By Gabor Garai
Venture capitalists are big believers in due diligence, the process whereby they investigate the track records of the entrepreneurs under serious consideration for receiving investment funds. Understandably, venture capitalists (VCs) want to do everything possible to reduce their investment risks.
Entrepreneurs tend to be so thrilled to be under consideration that they pay little attention to the track records of the VCs who are considering providing funds. Yet in my experience, entrepreneurs would do well to perform their own due diligence.
Once they invest, VCs have a huge amount of power, to the extent that they can force changes in management and determine whether there will be followup investment funds available to keep a startup going. To reduce the risk of getting in with the wrong crowd, entrepreneurs should ask some pointed questions of their own, including the following:
• How much "value added" is the VC firm likely to provide? VCs are fond of arguing that entrepreneurs gain all kinds of "intangibles" in exchange for selling stock to the professional investors -- business advice, networking opportunities, key contacts -- and that these actors help justify a lower valuation, vs. what an entrepreneur might have obtained from family or angel investors.
• What will be the nature of the VC's representation on the company's board of directors? VCs will insist on at least one person from their firm sitting on the board. But beyond that, they may also demand a free hand to designate additional directors -- even to the point of dominating the board. Such control, of course, gives VCs the power to make major decisions about company strategy -- including whether or not to fire the founding management team.
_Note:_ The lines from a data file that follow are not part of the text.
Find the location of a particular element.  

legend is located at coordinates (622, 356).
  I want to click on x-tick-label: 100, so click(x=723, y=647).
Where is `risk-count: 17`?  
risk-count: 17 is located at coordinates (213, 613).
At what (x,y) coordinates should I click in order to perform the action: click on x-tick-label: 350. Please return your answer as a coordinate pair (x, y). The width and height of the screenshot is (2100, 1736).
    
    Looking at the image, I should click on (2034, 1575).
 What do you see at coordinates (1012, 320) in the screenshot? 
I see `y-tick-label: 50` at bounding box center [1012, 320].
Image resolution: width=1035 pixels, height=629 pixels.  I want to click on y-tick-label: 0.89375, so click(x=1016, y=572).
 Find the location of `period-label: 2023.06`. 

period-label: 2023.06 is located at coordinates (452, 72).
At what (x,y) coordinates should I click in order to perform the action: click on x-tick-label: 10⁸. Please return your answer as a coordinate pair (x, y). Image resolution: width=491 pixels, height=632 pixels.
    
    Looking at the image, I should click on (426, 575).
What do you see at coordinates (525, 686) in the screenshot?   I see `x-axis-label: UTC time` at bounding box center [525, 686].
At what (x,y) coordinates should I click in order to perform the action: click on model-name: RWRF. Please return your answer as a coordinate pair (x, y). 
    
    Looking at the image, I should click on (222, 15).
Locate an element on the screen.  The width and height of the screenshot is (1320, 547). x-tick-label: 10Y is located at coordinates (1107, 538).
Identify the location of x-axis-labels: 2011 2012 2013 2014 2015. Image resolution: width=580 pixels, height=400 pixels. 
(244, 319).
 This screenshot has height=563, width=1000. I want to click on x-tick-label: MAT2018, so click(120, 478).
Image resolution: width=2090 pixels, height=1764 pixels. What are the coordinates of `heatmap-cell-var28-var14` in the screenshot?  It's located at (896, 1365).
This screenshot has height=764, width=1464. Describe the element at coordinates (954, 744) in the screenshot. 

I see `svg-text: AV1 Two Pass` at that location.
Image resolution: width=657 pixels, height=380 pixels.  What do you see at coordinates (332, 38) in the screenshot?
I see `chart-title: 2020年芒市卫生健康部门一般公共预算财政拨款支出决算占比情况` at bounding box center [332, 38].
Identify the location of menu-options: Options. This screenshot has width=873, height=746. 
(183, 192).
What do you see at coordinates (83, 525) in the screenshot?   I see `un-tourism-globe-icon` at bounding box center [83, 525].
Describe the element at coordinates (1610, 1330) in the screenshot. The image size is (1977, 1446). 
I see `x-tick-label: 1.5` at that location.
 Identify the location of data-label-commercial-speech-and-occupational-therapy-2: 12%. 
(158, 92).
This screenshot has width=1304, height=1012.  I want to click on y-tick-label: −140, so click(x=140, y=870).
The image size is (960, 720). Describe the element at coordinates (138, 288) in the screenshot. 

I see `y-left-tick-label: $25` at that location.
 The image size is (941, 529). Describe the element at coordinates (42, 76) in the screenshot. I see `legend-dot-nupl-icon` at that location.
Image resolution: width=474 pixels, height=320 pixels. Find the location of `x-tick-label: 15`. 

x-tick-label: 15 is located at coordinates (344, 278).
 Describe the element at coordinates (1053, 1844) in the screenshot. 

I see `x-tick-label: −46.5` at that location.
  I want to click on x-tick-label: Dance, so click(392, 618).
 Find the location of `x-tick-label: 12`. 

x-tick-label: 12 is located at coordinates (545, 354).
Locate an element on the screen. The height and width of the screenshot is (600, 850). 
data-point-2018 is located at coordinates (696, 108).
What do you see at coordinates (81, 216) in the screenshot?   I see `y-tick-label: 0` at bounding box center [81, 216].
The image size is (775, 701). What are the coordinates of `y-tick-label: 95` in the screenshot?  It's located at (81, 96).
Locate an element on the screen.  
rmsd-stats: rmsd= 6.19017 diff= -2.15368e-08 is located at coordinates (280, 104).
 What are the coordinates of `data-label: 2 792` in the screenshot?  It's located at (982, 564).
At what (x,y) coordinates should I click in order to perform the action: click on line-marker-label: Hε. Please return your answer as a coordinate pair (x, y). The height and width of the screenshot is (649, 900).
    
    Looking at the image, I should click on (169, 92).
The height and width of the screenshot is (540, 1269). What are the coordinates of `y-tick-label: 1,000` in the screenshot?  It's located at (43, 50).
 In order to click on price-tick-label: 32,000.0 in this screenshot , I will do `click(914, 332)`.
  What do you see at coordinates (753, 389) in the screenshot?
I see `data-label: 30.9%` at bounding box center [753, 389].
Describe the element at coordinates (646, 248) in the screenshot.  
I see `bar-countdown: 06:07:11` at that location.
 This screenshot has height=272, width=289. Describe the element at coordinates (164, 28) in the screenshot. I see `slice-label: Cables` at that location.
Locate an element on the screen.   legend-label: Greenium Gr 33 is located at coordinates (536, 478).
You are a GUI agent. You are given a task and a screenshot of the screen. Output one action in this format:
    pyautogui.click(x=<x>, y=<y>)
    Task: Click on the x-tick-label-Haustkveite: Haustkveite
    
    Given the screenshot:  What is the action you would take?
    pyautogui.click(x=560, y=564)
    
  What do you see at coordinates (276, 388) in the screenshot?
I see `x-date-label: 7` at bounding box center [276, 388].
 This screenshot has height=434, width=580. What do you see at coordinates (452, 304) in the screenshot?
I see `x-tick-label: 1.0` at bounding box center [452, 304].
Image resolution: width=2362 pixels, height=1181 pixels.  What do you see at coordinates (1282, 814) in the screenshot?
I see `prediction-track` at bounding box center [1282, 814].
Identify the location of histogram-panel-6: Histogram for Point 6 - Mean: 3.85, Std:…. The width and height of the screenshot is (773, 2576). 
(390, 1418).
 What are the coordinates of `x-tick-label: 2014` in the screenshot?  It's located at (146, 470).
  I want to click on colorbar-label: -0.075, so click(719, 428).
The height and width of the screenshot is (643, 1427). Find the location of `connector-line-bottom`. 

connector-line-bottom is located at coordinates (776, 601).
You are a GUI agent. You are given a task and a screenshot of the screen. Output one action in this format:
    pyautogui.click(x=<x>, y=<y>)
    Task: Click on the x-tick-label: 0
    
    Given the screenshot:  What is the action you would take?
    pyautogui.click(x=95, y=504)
• To what extent will VCs provide additional financing? Startups that receive initial venture capital invariably require a second round, and even a third round, over subsequent years. Ideally, the VC firms that provide the initial round will reserve funding in their portfolio planning for additional investments. Moreover, this additional money should come at a higher valuation than the first round, assuming the company has been meeting growth targets (See BW Online, 5/9/03, "How Much Is Your Outfit Worth?")
• How can entrepreneurs obtain answers to these questions? First and foremost, entrepreneurs should examine the performance of other companies in the portfolios of venture capitalists. Ideally, you want to see that a significant majority of the companies have been successful. That tells you the venture capitalists likely do provide the sort of value-added elements they brag about, such as business consulting and access to important contacts. It also tells you that the venture capitalists likely work with management to work through problems rather than firing founders at the first sign of trouble.
• entrepreneurs should question the VCs about their approach to investing. Ask for the names of individuals who would be designated to join your board of directors. You need to meet those individuals and determine whether you feel comfortable working with them. You also need to determine if representatives of the VC outfit have the seniority and clout to be heard should the going get rough.
• Develop a list of scenarios about how your business might evolve, and quiz the VC firm's representatives about their likely responses. For instance, supposing you are lagging six months behind sales targets, thus requiring $2 million of additional financing, but still seeing strong market acceptance. How will the VCs respond? If it emerges that they have replaced management in similar situations, how were those founding executives treated in terms of severance pay and stock options?
READY TO DEAL
Finally, speak with other entrepreneurs who have received funding from the VCs you are investigating. Make it a point to speak with entrepreneurs who have gone through some kind of a crisis. How did the venture capitalists react? What actions did they take?
The reality is that every question may not be answered to your satisfaction. For example, it may be a relatively junior representative of the VC firm who is assigned to sit on your board. But if all other things seem okay, you may be prepared to accept that situation. What's most important is that you'll be going into the financing well informed.
Gabor Garai is a partner in the Boston office of the national law firm Epstein Becker & Green, specializing in the financing and growth requirements of small and midsize companies.